### RECORD EXCERPTS

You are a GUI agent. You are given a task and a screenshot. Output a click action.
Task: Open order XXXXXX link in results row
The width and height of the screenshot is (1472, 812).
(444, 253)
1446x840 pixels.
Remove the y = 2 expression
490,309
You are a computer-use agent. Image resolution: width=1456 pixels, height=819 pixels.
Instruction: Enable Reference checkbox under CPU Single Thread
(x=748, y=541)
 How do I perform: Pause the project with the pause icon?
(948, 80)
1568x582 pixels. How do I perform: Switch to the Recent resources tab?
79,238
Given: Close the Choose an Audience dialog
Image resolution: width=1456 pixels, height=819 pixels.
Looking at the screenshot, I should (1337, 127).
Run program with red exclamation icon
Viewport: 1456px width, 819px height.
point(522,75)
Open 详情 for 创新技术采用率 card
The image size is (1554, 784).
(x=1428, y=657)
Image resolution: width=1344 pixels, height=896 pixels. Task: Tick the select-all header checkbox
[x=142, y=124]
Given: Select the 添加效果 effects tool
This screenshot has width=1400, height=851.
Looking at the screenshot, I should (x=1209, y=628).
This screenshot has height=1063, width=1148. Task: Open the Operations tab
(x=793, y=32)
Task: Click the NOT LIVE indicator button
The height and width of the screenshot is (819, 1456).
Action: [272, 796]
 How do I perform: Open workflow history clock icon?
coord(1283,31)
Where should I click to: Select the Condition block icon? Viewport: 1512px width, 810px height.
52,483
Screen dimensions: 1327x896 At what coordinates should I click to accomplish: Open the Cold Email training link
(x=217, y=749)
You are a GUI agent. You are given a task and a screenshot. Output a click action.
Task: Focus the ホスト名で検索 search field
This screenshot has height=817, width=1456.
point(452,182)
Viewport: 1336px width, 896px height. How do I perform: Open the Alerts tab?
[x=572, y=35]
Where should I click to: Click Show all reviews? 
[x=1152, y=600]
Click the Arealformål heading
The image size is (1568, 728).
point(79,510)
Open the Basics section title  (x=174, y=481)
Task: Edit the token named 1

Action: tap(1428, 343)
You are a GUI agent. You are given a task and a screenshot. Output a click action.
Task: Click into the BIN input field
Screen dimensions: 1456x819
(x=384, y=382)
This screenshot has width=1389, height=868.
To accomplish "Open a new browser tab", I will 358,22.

######

◆ **ASSIGNMENT**: Scan the data above. Return every line with "field" in it.

◆ **RESULT**:
Task: Focus the ホスト名で検索 search field
Task: Click into the BIN input field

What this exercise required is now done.